Brief -
Write out the data again in full, keeping every character the same.

Dataset -
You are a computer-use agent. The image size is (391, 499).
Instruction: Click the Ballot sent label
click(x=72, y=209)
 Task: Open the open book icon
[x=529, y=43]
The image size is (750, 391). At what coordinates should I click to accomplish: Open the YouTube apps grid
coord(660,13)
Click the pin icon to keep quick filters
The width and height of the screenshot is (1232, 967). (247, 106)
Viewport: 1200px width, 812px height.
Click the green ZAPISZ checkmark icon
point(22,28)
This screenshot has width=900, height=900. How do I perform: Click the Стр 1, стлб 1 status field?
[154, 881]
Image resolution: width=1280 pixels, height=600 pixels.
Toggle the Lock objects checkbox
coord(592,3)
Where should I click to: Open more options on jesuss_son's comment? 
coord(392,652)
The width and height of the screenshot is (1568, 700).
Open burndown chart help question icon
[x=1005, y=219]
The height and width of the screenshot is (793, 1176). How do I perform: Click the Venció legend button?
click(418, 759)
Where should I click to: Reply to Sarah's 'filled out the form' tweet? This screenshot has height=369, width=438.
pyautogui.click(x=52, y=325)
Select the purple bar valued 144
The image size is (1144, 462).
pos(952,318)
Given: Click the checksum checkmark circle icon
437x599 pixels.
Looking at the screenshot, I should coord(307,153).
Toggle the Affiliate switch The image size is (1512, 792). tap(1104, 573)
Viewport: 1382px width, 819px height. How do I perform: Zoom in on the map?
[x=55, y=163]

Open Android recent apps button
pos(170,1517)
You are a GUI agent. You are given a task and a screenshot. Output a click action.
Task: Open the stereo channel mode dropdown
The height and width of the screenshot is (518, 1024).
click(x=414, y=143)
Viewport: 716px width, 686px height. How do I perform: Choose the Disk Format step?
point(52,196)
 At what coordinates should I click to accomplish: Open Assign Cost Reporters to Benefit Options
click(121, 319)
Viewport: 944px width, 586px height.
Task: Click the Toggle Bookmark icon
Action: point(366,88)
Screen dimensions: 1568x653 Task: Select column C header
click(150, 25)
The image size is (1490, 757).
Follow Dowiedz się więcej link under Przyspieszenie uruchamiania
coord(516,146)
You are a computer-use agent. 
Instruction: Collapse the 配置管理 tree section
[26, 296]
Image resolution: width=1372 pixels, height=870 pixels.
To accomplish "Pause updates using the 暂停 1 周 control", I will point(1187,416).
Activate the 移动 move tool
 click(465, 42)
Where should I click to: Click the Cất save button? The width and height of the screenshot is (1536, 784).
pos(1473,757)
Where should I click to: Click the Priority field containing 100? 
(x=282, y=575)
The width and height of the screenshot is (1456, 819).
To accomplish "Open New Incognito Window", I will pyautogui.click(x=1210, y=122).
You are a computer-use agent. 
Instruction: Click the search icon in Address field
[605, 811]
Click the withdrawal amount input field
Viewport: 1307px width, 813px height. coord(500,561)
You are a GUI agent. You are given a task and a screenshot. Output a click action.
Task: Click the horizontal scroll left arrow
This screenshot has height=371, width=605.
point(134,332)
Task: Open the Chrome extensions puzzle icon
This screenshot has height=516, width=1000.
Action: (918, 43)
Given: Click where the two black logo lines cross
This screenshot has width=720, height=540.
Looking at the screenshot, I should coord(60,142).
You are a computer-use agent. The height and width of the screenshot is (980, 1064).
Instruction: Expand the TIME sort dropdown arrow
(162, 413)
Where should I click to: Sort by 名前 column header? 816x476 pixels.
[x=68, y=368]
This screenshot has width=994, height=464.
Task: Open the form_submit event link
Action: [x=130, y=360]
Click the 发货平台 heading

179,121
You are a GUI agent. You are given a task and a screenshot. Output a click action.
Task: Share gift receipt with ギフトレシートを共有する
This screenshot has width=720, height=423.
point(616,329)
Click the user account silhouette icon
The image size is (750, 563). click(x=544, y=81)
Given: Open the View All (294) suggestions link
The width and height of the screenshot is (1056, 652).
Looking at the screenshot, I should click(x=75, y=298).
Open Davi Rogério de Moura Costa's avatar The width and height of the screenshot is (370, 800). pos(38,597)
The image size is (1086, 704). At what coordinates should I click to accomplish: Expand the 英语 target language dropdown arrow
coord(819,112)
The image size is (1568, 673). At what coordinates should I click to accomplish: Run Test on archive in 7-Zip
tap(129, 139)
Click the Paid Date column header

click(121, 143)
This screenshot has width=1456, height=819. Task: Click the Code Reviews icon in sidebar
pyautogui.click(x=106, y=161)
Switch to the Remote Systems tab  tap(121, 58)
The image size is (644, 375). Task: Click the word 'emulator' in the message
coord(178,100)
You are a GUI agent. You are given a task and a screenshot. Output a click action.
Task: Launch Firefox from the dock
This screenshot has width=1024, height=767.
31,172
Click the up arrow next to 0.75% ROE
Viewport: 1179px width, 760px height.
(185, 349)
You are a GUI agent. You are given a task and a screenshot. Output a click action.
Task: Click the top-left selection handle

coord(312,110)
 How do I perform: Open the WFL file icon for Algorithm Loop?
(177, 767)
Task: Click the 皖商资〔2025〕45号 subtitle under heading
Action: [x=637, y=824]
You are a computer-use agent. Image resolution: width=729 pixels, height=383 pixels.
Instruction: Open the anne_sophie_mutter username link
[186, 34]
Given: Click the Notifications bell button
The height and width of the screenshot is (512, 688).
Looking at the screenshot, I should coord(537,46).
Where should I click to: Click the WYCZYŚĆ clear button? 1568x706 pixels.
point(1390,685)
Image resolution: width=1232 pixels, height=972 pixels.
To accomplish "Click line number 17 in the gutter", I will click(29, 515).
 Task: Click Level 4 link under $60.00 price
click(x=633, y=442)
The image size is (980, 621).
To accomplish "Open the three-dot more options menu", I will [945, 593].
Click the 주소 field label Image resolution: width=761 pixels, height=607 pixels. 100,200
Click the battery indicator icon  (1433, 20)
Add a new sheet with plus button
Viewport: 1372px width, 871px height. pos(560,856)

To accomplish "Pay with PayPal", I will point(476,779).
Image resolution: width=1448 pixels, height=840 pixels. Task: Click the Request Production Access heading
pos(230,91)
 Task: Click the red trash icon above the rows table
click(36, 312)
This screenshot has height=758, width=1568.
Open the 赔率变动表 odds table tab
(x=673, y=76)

Your solution -
You are a computer-use agent. The image size is (391, 499).
Instruction: Click the Ballot sent label
click(x=72, y=209)
 Task: Open the open book icon
[x=529, y=43]
The image size is (750, 391). At what coordinates should I click to accomplish: Open the YouTube apps grid
coord(660,13)
Click the pin icon to keep quick filters
The width and height of the screenshot is (1232, 967). (247, 106)
Viewport: 1200px width, 812px height.
Click the green ZAPISZ checkmark icon
point(22,28)
This screenshot has width=900, height=900. How do I perform: Click the Стр 1, стлб 1 status field?
[154, 881]
Image resolution: width=1280 pixels, height=600 pixels.
Toggle the Lock objects checkbox
coord(592,3)
Where should I click to: Open more options on jesuss_son's comment? 
coord(392,652)
The width and height of the screenshot is (1568, 700).
Open burndown chart help question icon
[x=1005, y=219]
The height and width of the screenshot is (793, 1176). How do I perform: Click the Venció legend button?
click(418, 759)
Where should I click to: Reply to Sarah's 'filled out the form' tweet? This screenshot has height=369, width=438.
pyautogui.click(x=52, y=325)
Select the purple bar valued 144
The image size is (1144, 462).
pos(952,318)
Given: Click the checksum checkmark circle icon
437x599 pixels.
Looking at the screenshot, I should coord(307,153).
Toggle the Affiliate switch The image size is (1512, 792). tap(1104, 573)
Viewport: 1382px width, 819px height. How do I perform: Zoom in on the map?
[x=55, y=163]

Open Android recent apps button
pos(170,1517)
You are a GUI agent. You are given a task and a screenshot. Output a click action.
Task: Open the stereo channel mode dropdown
The height and width of the screenshot is (518, 1024).
click(x=414, y=143)
Viewport: 716px width, 686px height. How do I perform: Choose the Disk Format step?
point(52,196)
 At what coordinates should I click to accomplish: Open Assign Cost Reporters to Benefit Options
click(121, 319)
Viewport: 944px width, 586px height.
Task: Click the Toggle Bookmark icon
Action: point(366,88)
Screen dimensions: 1568x653 Task: Select column C header
click(150, 25)
The image size is (1490, 757).
Follow Dowiedz się więcej link under Przyspieszenie uruchamiania
coord(516,146)
You are a computer-use agent. 
Instruction: Collapse the 配置管理 tree section
[26, 296]
Image resolution: width=1372 pixels, height=870 pixels.
To accomplish "Pause updates using the 暂停 1 周 control", I will point(1187,416).
Activate the 移动 move tool
 click(465, 42)
Where should I click to: Click the Cất save button? The width and height of the screenshot is (1536, 784).
pos(1473,757)
Where should I click to: Click the Priority field containing 100? 
(x=282, y=575)
The width and height of the screenshot is (1456, 819).
To accomplish "Open New Incognito Window", I will pyautogui.click(x=1210, y=122).
You are a computer-use agent. 
Instruction: Click the search icon in Address field
[605, 811]
Click the withdrawal amount input field
Viewport: 1307px width, 813px height. coord(500,561)
You are a GUI agent. You are given a task and a screenshot. Output a click action.
Task: Click the horizontal scroll left arrow
This screenshot has height=371, width=605.
point(134,332)
Task: Open the Chrome extensions puzzle icon
This screenshot has height=516, width=1000.
Action: (918, 43)
Given: Click where the two black logo lines cross
This screenshot has width=720, height=540.
Looking at the screenshot, I should coord(60,142).
You are a computer-use agent. The height and width of the screenshot is (980, 1064).
Instruction: Expand the TIME sort dropdown arrow
(162, 413)
Where should I click to: Sort by 名前 column header? 816x476 pixels.
[x=68, y=368]
This screenshot has width=994, height=464.
Task: Open the form_submit event link
Action: [x=130, y=360]
Click the 发货平台 heading

179,121
You are a GUI agent. You are given a task and a screenshot. Output a click action.
Task: Share gift receipt with ギフトレシートを共有する
This screenshot has width=720, height=423.
point(616,329)
Click the user account silhouette icon
The image size is (750, 563). click(x=544, y=81)
Given: Open the View All (294) suggestions link
The width and height of the screenshot is (1056, 652).
Looking at the screenshot, I should click(x=75, y=298).
Open Davi Rogério de Moura Costa's avatar The width and height of the screenshot is (370, 800). pos(38,597)
The image size is (1086, 704). At what coordinates should I click to accomplish: Expand the 英语 target language dropdown arrow
coord(819,112)
The image size is (1568, 673). At what coordinates should I click to accomplish: Run Test on archive in 7-Zip
tap(129, 139)
Click the Paid Date column header

click(121, 143)
This screenshot has width=1456, height=819. Task: Click the Code Reviews icon in sidebar
pyautogui.click(x=106, y=161)
Switch to the Remote Systems tab  tap(121, 58)
The image size is (644, 375). Task: Click the word 'emulator' in the message
coord(178,100)
You are a GUI agent. You are given a task and a screenshot. Output a click action.
Task: Launch Firefox from the dock
This screenshot has width=1024, height=767.
31,172
Click the up arrow next to 0.75% ROE
Viewport: 1179px width, 760px height.
(185, 349)
You are a GUI agent. You are given a task and a screenshot. Output a click action.
Task: Click the top-left selection handle

coord(312,110)
 How do I perform: Open the WFL file icon for Algorithm Loop?
(177, 767)
Task: Click the 皖商资〔2025〕45号 subtitle under heading
Action: [x=637, y=824]
You are a computer-use agent. Image resolution: width=729 pixels, height=383 pixels.
Instruction: Open the anne_sophie_mutter username link
[186, 34]
Given: Click the Notifications bell button
The height and width of the screenshot is (512, 688).
Looking at the screenshot, I should coord(537,46).
Where should I click to: Click the WYCZYŚĆ clear button? 1568x706 pixels.
point(1390,685)
Image resolution: width=1232 pixels, height=972 pixels.
To accomplish "Click line number 17 in the gutter", I will click(29, 515).
 Task: Click Level 4 link under $60.00 price
click(x=633, y=442)
The image size is (980, 621).
To accomplish "Open the three-dot more options menu", I will [945, 593].
Click the 주소 field label Image resolution: width=761 pixels, height=607 pixels. 100,200
Click the battery indicator icon  (1433, 20)
Add a new sheet with plus button
Viewport: 1372px width, 871px height. pos(560,856)

To accomplish "Pay with PayPal", I will point(476,779).
Image resolution: width=1448 pixels, height=840 pixels. Task: Click the Request Production Access heading
pos(230,91)
 Task: Click the red trash icon above the rows table
click(36, 312)
This screenshot has height=758, width=1568.
Open the 赔率变动表 odds table tab
(x=673, y=76)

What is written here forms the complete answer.